Extremely Simple Out-of-distribution Detection for Audio-visual Generalized Zero-shot Learning
Yang Liu, Xun Zhang, Jiale Du, Xinbo Gao, Jungong Han
TL;DR
The paper addresses AV-GZSL bias by proposing EZ-AVOOD, an extremely simple OOD-detection framework that leverages class-specific logits and a class-agnostic residual subspace to separate seen from unseen samples without training a dedicated OOD detector. It uses a shared seen-classifier as the OOD detector and an adaptable unseen classifier (based on ClipClap) to realize robust GZSL performance, with the unseen pathway replaceable by other AV-GZSL methods.

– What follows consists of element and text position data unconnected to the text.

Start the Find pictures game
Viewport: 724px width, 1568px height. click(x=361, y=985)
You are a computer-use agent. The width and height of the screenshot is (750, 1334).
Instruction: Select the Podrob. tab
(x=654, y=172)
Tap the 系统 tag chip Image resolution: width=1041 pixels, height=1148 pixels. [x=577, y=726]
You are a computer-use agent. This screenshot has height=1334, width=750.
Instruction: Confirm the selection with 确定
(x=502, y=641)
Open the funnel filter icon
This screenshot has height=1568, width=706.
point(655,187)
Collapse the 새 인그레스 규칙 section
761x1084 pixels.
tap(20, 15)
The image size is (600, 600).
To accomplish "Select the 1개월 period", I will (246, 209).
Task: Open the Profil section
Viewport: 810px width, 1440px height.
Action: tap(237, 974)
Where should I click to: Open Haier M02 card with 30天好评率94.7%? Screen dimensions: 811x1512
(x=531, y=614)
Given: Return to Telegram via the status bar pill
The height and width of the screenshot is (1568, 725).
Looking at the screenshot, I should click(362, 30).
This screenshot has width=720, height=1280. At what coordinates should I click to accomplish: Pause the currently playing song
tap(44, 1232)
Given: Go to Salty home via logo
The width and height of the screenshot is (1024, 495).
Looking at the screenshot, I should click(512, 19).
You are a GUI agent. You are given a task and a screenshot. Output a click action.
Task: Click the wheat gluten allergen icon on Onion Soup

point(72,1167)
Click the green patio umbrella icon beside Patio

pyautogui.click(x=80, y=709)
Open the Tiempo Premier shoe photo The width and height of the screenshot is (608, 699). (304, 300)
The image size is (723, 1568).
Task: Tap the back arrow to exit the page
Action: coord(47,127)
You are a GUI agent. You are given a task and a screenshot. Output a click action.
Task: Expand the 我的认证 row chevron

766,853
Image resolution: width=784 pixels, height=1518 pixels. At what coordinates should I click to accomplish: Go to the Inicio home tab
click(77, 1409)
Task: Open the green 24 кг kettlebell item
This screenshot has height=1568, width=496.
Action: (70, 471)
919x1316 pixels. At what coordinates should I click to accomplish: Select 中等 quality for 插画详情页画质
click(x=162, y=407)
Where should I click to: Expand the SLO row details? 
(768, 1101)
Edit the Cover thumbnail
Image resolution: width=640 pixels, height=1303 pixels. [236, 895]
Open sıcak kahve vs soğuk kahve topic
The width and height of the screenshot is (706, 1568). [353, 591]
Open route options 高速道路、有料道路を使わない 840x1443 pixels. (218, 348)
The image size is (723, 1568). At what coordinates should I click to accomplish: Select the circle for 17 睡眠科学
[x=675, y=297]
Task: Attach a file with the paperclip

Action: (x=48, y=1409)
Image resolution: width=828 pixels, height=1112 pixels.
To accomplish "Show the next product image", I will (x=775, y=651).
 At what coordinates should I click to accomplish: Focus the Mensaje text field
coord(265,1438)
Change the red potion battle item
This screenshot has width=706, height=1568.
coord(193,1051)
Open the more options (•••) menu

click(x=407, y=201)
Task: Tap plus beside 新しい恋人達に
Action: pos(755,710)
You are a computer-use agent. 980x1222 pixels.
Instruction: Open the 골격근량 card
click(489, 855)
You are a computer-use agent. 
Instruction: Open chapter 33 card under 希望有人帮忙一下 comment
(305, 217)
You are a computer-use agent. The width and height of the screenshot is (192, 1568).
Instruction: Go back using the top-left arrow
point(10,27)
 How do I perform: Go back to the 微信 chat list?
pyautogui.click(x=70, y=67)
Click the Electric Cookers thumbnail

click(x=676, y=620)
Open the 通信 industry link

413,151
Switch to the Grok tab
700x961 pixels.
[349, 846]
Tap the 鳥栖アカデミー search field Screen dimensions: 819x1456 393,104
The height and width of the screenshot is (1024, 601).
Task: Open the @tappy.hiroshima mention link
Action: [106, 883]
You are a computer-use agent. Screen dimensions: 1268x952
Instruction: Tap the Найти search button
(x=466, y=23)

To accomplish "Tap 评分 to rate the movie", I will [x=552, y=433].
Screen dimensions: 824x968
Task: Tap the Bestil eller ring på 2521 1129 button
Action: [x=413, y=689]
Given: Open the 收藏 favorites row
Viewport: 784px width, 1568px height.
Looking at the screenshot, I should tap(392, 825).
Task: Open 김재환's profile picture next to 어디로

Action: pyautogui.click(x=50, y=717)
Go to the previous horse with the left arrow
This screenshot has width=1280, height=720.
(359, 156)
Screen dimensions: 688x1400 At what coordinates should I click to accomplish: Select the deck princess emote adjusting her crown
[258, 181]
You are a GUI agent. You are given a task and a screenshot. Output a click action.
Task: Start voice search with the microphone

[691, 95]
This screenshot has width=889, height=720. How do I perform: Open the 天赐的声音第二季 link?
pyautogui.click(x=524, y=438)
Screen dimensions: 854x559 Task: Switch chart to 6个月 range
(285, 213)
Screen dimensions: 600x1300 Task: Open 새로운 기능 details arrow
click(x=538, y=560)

Experimental results on three audio-visual benchmarks show state-of-the-art harmonic mean and competitive ZSL scores, demonstrating strong cross-dataset effectiveness and practical compatibility. The method offers a lightweight yet powerful approach to mitigating domain shift in AV-GZSL, with clear guidance on hyperparameters and resilience to subspace dimension choices.
Abstract
Zero-shot Learning(ZSL) attains knowledge transfer from seen classes to unseen classes by exploring auxiliary category information, which is a promising yet difficult research topic. In this field, Audio-Visual Generalized Zero-Shot Learning~(AV-GZSL) has aroused researchers' great interest in which intricate relations within triple modalities~(audio, video, and natural language) render this task quite challenging but highly research-worthy. However, both existing embedding-based and generative-based AV-GZSL methods tend to suffer from domain shift problem a lot and we propose an extremely simple Out-of-distribution~(OOD) detection based AV-GZSL method~(EZ-AVOOD) to further mitigate bias problem by differentiating seen and unseen samples at the initial beginning. EZ-AVOOD accomplishes effective seen-unseen separation by exploiting the intrinsic discriminative information held in class-specific logits and class-agnostic feature subspace without training an extra OOD detector network. Followed by seen-unseen binary classification, we employ two expert models to classify seen samples and unseen samples separately. Compared to existing state-of-the-art methods, our model achieves superior ZSL and GZSL performances on three audio-visual datasets and becomes the new SOTA, which comprehensively demonstrates the effectiveness of the proposed EZ-AVOOD.